[Assignment] Filter this material down to the lines that hold "will", copying each one.

[Entries provided]
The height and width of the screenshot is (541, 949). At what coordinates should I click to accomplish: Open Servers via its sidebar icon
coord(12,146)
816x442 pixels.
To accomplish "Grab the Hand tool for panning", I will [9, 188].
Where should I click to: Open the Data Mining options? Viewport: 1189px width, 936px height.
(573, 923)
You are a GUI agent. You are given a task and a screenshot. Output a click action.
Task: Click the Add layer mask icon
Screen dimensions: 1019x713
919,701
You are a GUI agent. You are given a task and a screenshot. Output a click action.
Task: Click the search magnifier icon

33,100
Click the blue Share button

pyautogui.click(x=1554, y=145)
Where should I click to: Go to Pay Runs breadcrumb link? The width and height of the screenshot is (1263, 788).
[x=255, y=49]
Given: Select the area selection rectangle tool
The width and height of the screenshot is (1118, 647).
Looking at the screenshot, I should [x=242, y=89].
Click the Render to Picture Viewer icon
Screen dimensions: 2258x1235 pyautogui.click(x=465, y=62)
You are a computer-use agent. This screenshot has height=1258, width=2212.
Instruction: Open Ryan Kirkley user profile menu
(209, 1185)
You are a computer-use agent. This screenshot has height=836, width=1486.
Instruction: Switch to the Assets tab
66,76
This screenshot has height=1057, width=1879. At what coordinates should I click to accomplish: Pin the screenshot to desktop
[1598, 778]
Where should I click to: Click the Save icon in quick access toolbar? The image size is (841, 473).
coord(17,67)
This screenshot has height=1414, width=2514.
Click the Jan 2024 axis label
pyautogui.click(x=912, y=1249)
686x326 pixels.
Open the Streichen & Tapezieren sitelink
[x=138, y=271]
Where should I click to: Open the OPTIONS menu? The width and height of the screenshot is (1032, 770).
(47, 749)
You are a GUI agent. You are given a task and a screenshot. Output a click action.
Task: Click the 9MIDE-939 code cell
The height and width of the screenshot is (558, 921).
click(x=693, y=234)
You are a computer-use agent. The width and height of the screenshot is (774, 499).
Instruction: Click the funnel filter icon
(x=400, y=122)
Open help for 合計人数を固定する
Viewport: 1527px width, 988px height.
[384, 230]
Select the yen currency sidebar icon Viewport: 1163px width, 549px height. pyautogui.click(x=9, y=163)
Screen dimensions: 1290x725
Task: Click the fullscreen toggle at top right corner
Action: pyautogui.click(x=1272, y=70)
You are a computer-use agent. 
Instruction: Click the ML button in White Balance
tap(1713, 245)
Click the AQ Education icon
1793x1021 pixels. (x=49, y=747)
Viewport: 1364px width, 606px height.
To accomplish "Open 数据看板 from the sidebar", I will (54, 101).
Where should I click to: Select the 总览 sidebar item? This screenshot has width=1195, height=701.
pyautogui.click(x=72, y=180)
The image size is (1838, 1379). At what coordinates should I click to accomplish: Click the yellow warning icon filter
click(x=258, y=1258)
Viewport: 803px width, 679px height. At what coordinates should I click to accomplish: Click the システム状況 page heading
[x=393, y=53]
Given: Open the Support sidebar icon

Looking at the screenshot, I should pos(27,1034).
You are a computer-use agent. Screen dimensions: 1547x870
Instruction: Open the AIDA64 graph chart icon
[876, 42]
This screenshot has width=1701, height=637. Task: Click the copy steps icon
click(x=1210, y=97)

[Task output]
To accomplish "Grab the Hand tool for panning", I will [9, 188].
To accomplish "Open 数据看板 from the sidebar", I will (54, 101).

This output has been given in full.